I’ll always remember the days I prayed for the things I have now.

. . .

The phrase “trying for a baby” always made me uncomfortable. I felt like the couple was welcoming everyone into their bedroom as well as their personal lives. I had no idea that perhaps it was their way of reaching out for emotional support during a time of excitement mixed with fear.

I’m a planner. Long before my husband and I knew we’d start “trying for a baby,” I had read numerous books, charted my cycle and BBT, cut back on drinking and more. So when the first negative test came back, I was pretty bummed. When they kept coming month after month, I knew something was up. I called the nurse at my medical center and was told to “stop thinking about it and have a glass of wine.” (Surprise - I never went back to that medical center).
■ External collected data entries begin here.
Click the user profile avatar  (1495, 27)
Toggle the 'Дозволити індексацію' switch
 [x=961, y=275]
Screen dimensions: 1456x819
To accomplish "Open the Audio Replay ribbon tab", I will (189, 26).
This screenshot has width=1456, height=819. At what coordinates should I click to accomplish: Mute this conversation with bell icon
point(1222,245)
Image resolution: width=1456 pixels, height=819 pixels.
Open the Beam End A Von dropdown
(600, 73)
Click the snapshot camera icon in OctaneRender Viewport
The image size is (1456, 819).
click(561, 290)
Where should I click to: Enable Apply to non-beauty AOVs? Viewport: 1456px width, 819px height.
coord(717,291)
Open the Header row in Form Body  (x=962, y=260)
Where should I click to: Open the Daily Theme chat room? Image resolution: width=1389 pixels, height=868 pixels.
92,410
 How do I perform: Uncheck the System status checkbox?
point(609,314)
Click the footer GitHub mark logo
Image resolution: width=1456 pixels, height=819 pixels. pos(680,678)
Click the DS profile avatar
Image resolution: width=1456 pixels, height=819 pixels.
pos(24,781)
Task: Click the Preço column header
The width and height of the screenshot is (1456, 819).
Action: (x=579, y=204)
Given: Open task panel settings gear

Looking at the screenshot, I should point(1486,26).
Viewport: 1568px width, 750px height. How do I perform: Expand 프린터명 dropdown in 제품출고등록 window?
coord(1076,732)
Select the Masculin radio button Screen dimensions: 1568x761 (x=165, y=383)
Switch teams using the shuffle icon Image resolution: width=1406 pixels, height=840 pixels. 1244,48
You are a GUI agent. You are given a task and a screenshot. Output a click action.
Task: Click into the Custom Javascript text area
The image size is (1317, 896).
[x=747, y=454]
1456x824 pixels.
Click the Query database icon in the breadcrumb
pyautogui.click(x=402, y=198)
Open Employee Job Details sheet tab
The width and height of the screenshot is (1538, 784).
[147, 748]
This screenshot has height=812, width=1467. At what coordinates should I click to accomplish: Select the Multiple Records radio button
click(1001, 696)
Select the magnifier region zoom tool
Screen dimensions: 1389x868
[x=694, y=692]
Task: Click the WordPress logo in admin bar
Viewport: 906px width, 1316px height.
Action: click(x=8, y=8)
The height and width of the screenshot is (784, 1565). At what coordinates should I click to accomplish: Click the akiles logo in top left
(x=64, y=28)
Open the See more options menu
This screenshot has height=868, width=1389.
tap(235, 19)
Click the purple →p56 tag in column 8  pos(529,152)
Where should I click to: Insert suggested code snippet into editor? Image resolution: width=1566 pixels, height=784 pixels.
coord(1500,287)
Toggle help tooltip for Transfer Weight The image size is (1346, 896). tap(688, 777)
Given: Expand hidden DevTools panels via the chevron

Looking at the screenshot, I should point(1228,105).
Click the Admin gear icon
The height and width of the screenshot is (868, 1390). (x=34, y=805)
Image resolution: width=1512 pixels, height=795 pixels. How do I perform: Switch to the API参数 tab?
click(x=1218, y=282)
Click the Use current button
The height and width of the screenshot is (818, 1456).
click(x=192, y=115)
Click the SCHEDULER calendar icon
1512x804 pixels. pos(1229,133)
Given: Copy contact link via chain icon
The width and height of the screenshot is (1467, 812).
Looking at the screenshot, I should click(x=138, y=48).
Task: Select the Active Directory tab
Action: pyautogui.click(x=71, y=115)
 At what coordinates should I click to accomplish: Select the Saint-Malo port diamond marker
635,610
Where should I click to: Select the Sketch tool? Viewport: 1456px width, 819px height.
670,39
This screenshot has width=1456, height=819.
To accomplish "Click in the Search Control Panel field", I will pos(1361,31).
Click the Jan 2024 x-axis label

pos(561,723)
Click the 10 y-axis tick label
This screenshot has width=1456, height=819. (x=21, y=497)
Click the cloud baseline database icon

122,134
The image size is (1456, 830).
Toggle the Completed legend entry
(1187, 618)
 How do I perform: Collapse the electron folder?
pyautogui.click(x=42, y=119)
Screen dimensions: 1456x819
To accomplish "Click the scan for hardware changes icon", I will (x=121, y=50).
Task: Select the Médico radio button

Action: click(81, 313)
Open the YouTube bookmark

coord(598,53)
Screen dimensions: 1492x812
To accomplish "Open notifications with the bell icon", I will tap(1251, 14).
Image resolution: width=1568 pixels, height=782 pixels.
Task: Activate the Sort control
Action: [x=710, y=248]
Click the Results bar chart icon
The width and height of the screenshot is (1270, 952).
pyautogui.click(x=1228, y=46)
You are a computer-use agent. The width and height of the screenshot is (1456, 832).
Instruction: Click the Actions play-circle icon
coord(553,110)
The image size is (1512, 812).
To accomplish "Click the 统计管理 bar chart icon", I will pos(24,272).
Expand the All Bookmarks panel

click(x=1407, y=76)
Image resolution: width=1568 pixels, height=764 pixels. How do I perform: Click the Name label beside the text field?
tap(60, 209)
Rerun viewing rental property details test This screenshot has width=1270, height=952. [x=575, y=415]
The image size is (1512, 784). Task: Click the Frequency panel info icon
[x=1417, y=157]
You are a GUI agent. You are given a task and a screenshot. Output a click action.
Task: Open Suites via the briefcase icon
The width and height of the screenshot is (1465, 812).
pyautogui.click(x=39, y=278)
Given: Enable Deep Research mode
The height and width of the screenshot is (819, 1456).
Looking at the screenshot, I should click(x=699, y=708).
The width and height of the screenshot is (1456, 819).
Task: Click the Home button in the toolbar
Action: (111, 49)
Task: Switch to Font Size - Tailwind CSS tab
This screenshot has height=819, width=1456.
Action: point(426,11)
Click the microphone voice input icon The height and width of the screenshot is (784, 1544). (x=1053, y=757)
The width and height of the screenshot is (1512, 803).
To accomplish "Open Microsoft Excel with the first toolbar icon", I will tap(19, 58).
Throughout all of this, I only spoke with my husband. He was incredibly kind and supportive, but keeping all of it bottled up was taking a toll on me. We got another negative result just before a vacation with our families. My husband emailed them to ask for a break from well-intentioned baby questions, as we were trying with no success. They responded with heartfelt support and respected our wishes, allowing us to enjoy our time with family at the beach.

As luck would have it, during that vacation I was targeted on Instagram by a new fertility company, Kindbody, that was doing a pop-up testing truck. They were focusing on women who might want to freeze their eggs, but they were also offering heavily discounted blood tests that my primary care provider wouldn’t even consider until we had been trying for a year. I eagerly signed up, and was able to slip in a quick blood draw on a workday, not wanting work to know where or why I was going.

When the results came back that my AMH was in the gutter, my lack of surprise did not soften my devastation. The time between getting those results and my appointment at a fertility clinic stretched on forever. I kept myself up at night reading websites, blog articles and social media posts and just crying. Though we had opened up to family, I was hesitant to pull other people into our pain. I have always been an incredibly optimistic person, but it felt like that part of me was being smothered. After speaking with the fertility specialist, realizing not all was lost and developing a plan, I started to regain a little bit of my optimistic side.

My husband and I agreed that opening up to people may help me feel less isolated. I started slow, giving my high school friends the scoop over WhatsApp. One friend reached out immediately, sharing her story of using clomid to conceive both of her children. I then mentioned it at a dinner with my local girlfriends. Their compassion made me tear up and wonder why I had waited so long. One of my girl friends was going through a similar situation and had kept it bottled up.  We were able to support each other without suffocation and it felt great.

After a couple of IUIs with support from acupuncture, I was able to get and stay pregnant. Once we started sharing the happy news with others, I found myself compelled to mention it had been hard to get pregnant and that we turned to fertility treatments. My honesty and openness was welcomed by so many who had gone through it, knew someone who had, or had concerns about their own future. It also made me realize how fortunate we were. Though we tried for a year, being able to get pregnant after just two IUIs was truly a gift. So many other people have much more difficult situations. 

Going through this journey and learning the importance of connecting with others has allowed me to support so many people going through their own journey. As I move from the “trying for a baby” phase, to the trying to “raise a baby” phase, I am grateful knowing that I can turn to my people for support, no matter what challenges, or joys, lay ahead.